• **Brief**
All lines from the one with "Screen dimensions: 600x634" through the close of the records below are to be set down exactly, and no others.

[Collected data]
++++

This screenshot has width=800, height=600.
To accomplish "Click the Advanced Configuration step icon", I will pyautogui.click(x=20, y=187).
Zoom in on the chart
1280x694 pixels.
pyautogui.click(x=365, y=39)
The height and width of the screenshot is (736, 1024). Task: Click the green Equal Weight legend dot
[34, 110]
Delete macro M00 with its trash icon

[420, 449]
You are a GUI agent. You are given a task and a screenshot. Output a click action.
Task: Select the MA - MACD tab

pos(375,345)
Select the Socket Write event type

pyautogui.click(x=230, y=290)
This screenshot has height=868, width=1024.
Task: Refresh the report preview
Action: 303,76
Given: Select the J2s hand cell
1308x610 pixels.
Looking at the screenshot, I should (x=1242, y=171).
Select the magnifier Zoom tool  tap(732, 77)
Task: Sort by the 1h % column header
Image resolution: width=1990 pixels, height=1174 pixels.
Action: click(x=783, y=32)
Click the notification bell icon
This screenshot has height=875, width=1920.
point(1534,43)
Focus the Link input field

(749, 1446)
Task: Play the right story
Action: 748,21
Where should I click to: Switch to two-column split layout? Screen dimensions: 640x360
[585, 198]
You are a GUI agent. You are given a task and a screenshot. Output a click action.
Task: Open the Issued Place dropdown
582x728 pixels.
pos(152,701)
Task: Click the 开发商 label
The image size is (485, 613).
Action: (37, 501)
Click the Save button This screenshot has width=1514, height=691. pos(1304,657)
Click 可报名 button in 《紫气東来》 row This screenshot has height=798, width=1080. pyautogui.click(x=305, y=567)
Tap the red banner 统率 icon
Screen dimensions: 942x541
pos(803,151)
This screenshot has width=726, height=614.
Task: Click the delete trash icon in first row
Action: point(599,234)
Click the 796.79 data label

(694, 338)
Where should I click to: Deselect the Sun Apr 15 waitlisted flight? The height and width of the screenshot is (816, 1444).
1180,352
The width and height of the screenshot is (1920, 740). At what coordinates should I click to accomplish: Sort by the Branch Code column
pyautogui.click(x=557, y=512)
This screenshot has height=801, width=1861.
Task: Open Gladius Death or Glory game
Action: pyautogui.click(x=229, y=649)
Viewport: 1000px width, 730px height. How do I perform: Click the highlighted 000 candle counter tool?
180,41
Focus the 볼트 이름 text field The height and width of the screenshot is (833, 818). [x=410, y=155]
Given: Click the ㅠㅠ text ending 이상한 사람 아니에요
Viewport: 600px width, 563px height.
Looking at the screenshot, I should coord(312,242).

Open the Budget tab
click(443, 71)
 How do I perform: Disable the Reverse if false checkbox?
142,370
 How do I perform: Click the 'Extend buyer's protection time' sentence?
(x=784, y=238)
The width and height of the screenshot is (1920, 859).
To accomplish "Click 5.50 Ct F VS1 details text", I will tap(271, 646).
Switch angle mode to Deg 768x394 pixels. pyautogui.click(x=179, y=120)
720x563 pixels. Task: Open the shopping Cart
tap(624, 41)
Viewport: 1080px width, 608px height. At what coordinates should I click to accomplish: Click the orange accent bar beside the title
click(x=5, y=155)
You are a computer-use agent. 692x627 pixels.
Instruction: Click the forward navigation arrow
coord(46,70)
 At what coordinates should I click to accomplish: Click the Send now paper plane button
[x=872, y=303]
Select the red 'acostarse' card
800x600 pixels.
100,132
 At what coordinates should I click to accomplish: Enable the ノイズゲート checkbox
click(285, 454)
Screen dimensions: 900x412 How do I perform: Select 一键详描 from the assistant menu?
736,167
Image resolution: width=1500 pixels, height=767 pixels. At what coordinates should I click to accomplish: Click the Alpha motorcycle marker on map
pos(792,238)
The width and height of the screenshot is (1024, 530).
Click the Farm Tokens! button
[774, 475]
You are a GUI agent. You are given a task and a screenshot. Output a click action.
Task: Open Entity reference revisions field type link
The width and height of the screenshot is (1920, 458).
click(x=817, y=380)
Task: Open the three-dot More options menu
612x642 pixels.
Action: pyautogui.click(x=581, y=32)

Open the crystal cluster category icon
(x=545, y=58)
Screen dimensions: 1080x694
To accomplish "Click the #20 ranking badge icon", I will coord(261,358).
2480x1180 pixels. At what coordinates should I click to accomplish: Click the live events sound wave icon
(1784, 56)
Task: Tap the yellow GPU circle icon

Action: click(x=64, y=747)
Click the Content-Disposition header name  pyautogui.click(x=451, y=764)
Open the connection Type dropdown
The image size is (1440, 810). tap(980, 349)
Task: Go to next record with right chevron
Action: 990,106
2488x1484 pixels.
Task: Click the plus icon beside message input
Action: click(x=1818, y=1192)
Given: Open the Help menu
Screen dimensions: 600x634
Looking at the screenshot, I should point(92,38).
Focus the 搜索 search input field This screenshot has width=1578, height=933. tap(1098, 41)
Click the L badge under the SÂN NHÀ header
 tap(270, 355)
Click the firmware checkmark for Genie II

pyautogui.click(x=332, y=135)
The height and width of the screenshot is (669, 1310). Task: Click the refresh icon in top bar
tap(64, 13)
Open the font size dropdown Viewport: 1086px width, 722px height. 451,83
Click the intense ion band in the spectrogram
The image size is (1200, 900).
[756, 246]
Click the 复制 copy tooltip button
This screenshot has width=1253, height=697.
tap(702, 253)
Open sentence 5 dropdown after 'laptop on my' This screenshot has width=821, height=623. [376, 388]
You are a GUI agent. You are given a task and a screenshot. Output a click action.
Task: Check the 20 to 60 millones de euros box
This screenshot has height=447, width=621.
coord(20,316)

++++

• **Expected output**
Screen dimensions: 600x634
Looking at the screenshot, I should point(92,38).
Focus the 搜索 search input field This screenshot has width=1578, height=933. tap(1098, 41)
Click the L badge under the SÂN NHÀ header
 tap(270, 355)
Click the firmware checkmark for Genie II

pyautogui.click(x=332, y=135)
The height and width of the screenshot is (669, 1310). Task: Click the refresh icon in top bar
tap(64, 13)
Open the font size dropdown Viewport: 1086px width, 722px height. 451,83
Click the intense ion band in the spectrogram
The image size is (1200, 900).
[756, 246]
Click the 复制 copy tooltip button
This screenshot has width=1253, height=697.
tap(702, 253)
Open sentence 5 dropdown after 'laptop on my' This screenshot has width=821, height=623. [376, 388]
You are a GUI agent. You are given a task and a screenshot. Output a click action.
Task: Check the 20 to 60 millones de euros box
This screenshot has height=447, width=621.
coord(20,316)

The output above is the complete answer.